SKILL: determine the wavelength of matter

Monday, September 19
X-Ray Diffraction uses the wave properties of light (X-rays) to "look" at the positions of atoms in molecules or ions when crystallised.

We looked Atomic Spectrum of Hydrogen.

Key words: (Fig 7.6) continuous spectrum vs. line spectrum: emission and absorption
The full emission spectrum of hydrogen includes lines outside of the visible range.
REMEMBER:  The light observed is emitted as the electron in the H atom undergoes a transition from a higher energy level to a lower one.
For the sections covered so far - Exercises from Chang: 7.8, 7.12, 7.18, 7.25, 7.40
We will see some more examples of emission in Demo 1 and in Experiment 2.

We started talking about some of the implications of 7.3 Bohr's Theory of the Hydrogen Atom
More on this next day!
 
Wednesday, September 21
We continued discussing 7.3.
Definition: The lowest energy state is called the ground state
SKILL: determine energy levels, or transitions between levels
Convention: n=infinity is zero, so energy levels are negative
Exercise:  32

Better theory uses 7.4 The Dual Nature of the Electron: The important thing here is to remember that electrons have wave properties.  In the atom, the electron is bound to the nucleus as a standing wave.  This is used in the mathematical treatment of wave mechanics.
7.5 Quantum Mechanics 

The take home message of this model - since we will not worry about the math in this course - we have energy levels in this model as well.

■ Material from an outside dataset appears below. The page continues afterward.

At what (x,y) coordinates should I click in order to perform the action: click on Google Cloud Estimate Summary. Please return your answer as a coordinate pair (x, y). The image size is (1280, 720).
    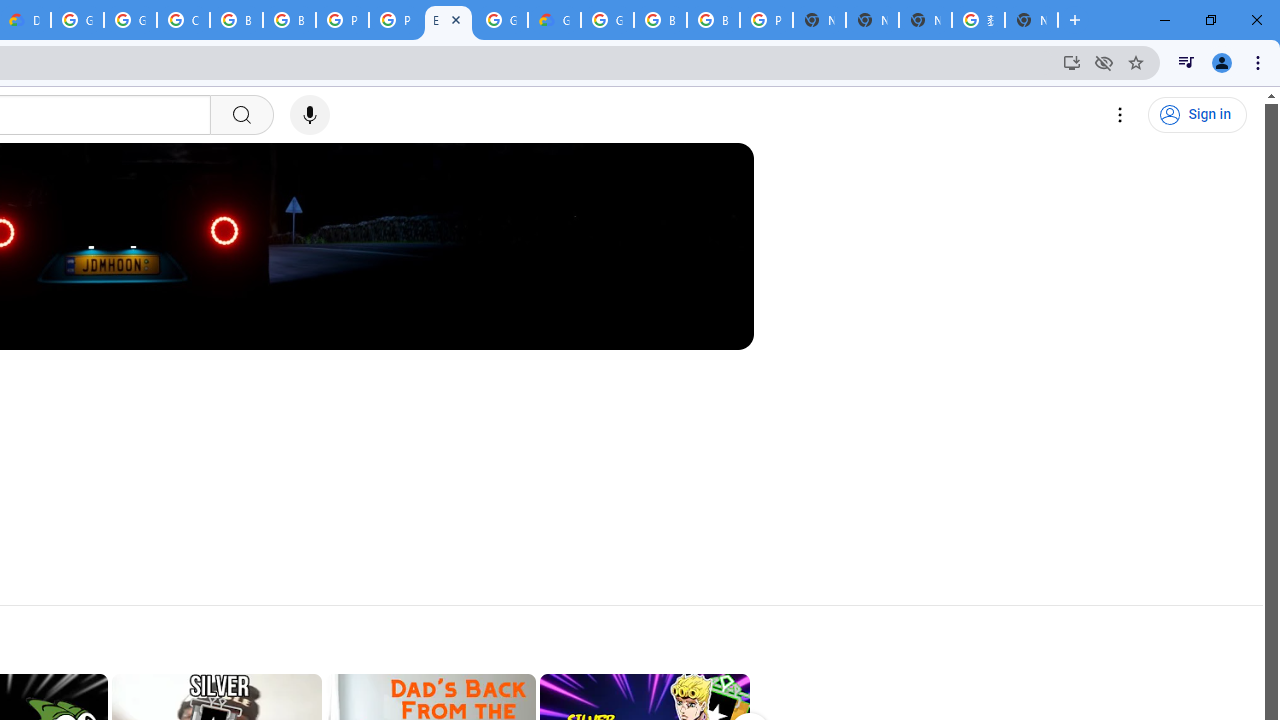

The energy levels are calculated and generate 3D functions - more on this next class.

Where is the electron in an orbital?  Unanswerable question, Heisenberg uncertainty principle


Friday, September 23
So, how do we describe the electron in the H atom?

By its energy and by a Statistical description: we can't know for sure where it is, but we can say where it is likely to be - probability.


When an electron is in a specific orbital, we know 2 important things:
1.  where the electron is likely to be
2.  what energy the electron has

To label atomic orbitals, we covered 7.6 Quantum Numbers.  There are rules associated with these numbers.  The set of quantum numbers tells us about the size, shape and orientation of an orbital.

We had DEMO 1!!!!  Info about Demonstration #1 can also be found in D2L
Emission (Atomic Spectra)
Remember, an atom in an excited state can emit light of specific wavelength when falling back to the ground state
1. Discharge tubes containing selected noble gases:

2. Flame tests: in expt 2, you’ll do your own examples

For both of these parts, if we passed the light through a prism, we would see a line spectrum!


Monday, September 26
We introduced the rules for quantum numbers. Exercises: 56, 60, 66
SKILL: given a set of quantum numbers, determine if the numbers are valid, and if so, label the orbitals
SKILL: given a shell or subshell,  determine the quantum numbers for all the orbitals (or give the number of orbitals)
SKILL: given an orbital designation, determine the quantum numbers

REMEMBER: All orbital shapes for H atom come from mathematical functions
We started to look at the way chemists visualise 7.7 Atomic Orbitals (or AOs)

Convention: relative orbital size based on 90% of the total electron probability

Wednesday, September 28
Some quantum number homework: answer.

We continued discussing 7.7 Atomic Orbitals, for s orbitals and looked at the energy levels in the H atom.

Definition: all energies are the same for degenerate orbitals.
REMEMBER: All orbital shapes for H atom come from mathematical functions

We looked more carefully at the 1s, 2s, and 3s orbitals.  The overlapping radial probability diagram showed the nodes of the 2s, and 3s orbitals.

IMPORTANT An electron in 3s would be farther away (most of the time) than an electron in 1s, but the 3s electron  would ALWAYS have more energy than the 1s electron.


Friday, September 30
We drew p orbitals and talked about their shapes and energies.
Then we drew d orbitals and talked about their shapes and energies.

Demo 2 - a preview of the next chapter!